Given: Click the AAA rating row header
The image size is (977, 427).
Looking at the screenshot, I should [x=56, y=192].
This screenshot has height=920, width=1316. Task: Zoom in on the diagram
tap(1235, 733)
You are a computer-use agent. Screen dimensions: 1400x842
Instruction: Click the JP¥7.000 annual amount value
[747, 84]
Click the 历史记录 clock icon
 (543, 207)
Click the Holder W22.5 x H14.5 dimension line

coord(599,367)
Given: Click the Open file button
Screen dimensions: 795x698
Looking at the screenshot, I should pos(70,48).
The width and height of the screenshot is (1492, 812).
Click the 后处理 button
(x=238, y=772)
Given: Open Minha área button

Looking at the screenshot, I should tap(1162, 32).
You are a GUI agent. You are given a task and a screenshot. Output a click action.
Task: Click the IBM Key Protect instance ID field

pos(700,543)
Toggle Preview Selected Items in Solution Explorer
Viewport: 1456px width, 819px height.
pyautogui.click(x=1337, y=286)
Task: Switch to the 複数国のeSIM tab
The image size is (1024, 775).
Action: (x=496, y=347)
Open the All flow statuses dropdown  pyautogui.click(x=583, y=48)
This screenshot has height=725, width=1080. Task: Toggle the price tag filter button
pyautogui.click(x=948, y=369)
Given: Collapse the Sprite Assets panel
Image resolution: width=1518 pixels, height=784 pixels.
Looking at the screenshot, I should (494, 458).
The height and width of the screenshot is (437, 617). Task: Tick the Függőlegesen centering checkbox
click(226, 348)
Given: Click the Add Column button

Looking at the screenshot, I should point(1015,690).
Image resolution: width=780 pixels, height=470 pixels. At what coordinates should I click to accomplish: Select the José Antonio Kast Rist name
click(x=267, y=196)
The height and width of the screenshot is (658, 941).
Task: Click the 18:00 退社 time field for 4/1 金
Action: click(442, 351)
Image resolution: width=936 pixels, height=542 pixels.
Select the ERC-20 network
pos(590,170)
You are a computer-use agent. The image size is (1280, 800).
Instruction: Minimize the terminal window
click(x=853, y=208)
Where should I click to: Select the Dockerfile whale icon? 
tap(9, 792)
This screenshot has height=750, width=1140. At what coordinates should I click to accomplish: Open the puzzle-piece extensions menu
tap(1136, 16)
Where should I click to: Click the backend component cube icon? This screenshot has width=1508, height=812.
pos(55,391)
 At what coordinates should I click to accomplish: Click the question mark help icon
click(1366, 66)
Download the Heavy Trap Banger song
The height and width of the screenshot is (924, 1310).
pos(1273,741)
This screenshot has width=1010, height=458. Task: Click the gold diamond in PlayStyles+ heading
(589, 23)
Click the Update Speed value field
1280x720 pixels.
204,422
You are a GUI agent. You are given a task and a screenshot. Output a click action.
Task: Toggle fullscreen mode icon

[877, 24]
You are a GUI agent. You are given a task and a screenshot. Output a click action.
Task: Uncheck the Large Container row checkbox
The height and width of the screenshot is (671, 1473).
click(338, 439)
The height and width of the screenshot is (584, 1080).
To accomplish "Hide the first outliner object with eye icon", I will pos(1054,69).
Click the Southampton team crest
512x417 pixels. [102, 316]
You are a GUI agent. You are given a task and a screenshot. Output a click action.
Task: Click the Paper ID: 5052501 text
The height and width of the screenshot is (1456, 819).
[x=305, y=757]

•••

Copy out the records above from the line with "Given: Collapse the Sprite Assets panel" to the line with "click(226, 348)", including both of those lines, reproducing each line character for character.

Given: Collapse the Sprite Assets panel
Image resolution: width=1518 pixels, height=784 pixels.
Looking at the screenshot, I should (494, 458).
The height and width of the screenshot is (437, 617). Task: Tick the Függőlegesen centering checkbox
click(226, 348)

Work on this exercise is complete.